Essentially, conservation equivalency allows each Atlantic state to create their own regulations, as long as they meet the 18 percent benchmark set by the commission. ASGA says the reduction can’t be met, since the data was collected at a coast-wide level. ASGA believes that if each state can set its own regulations, the end goal of rebuilding the striped bass fishery can’t happen. That’s also why they fought against slot limits in the first place. “We refuse to support slot limits, because they don’t work unless everyone does it,” says Tony Friedrich, ASGA Vice President and Policy Director. “The only thing that makes sense is one fish at 35 inches.”

“We view conservation equivalency as the devil,” says Friedrich. “Conservation equivalency means each state can say, ‘Wait a minute, we don’t like the rule you just passed. We’re going to go back to our state, put together a plan that achieves an 18 percent reduction, but one that doesn’t follow your plan.’”

“We believe abundant supplies drive participation and participation drives sales,” says Jenkins. “No one buys a rod from me when they think there’s no fish out there. They’re not as abundant as they used to be.”

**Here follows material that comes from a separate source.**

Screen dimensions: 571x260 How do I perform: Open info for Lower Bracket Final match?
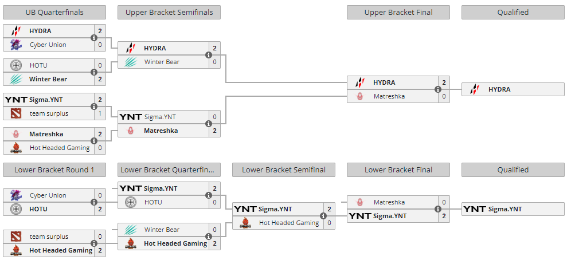[437, 209]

State-by-State Conservation Through Conservation Equivalency

Captain Adam Nowalsky is a licensed charter fishing captain who serves on the citizen advisory committees of the New Jersey Marine Fisheries Council. He’s also the chairman of the New Jersey Chapter of the Recreational Fishing Alliance (RFA) and serves as a legislative proxy for New Jersey to the Atlantic States Marine Fisheries Commission.

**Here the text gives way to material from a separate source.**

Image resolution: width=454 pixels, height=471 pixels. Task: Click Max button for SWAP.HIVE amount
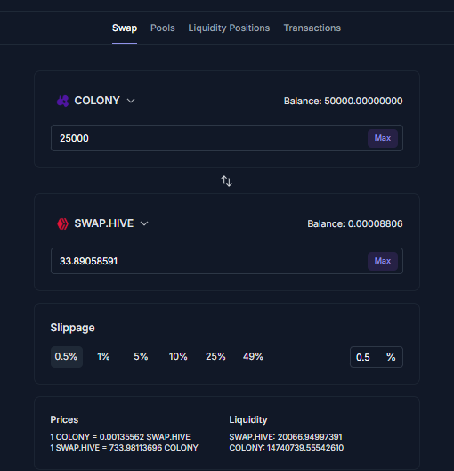(x=383, y=261)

He thinks the latest decision by the ASMFC is a good next step in striped bass conservation. But is he happy? “You do this fisheries management stuff long enough, you try to detach yourself from emotion,” says Nowalsky. “You’ve got to respond to the scientific information that you have available to you, in conjunction with what you know is going on with the stock from anecdotal information on the water with your own experiences.”

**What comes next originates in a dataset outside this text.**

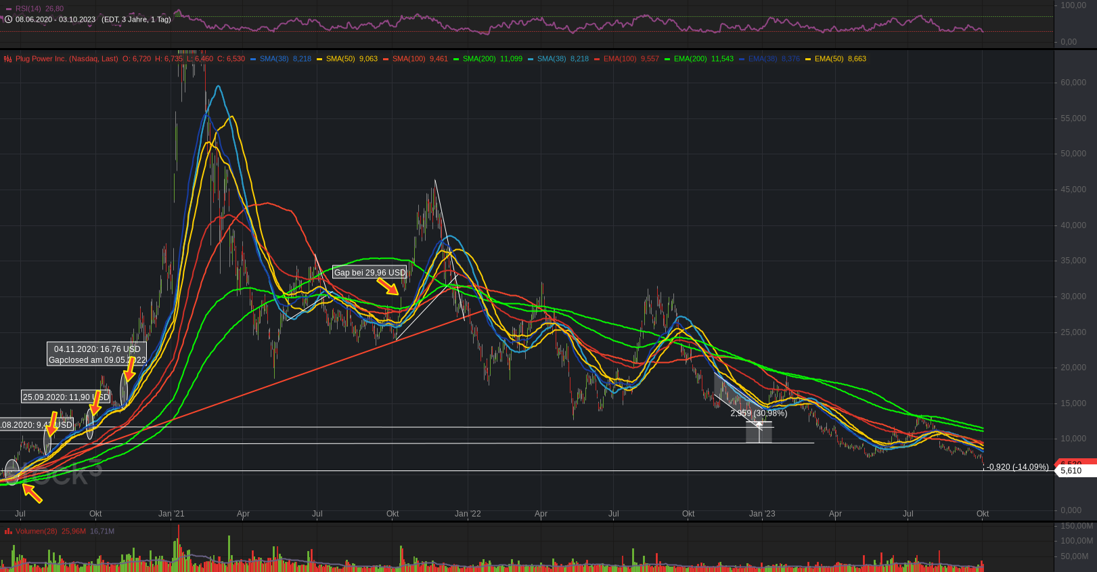Click the Gap bei 29,96 USD annotation
The image size is (1097, 572).
click(370, 273)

Nowalsky raised numerous concerns over the current debate, but not with conservation equivalency. “It was not a close vote to allow for the use of conservation equivalency,” he says. “The state of New Jersey has a lot of different user groups that pursue the fishery…conservation equivalency would allow us to seek an option that would best balance the competing needs.”

Among those many groups, Nowalsky split the discussion into two main concerns over striped bass: people who want to harvest striped bass, and others who see a sport fishery and primarily catch and release.

The main concern he does have is the data with which these latest decisions have been made. “Specifically, that we were responding to a new stock assessment that used updated marine recreational catch information, but that information has not yet been used to update reference points,” says Nowalsky.

Striped bass are managed on reference points, and the commission “set the threshold in 1995, the year the striped bass were declared recovered,” says Friedrich. “The threshold is based on spawning stock and biomass, or fertile females.”

ASMFC meets in May 2020 to begin an amendment process that will consider a change in reference points for striped bass, and the ideal thresholds for the resource.

Do We Have the Data to Make Good Decisions?

If this sounds complicated, it’s because it is. Every angler on the East Coast has an opinion on striped bass and how they should be regulated. They all draw from personal anecdotes and time spent on the water, not catching fish. With each new conversation, one concern is raised again and again: Is the data good enough?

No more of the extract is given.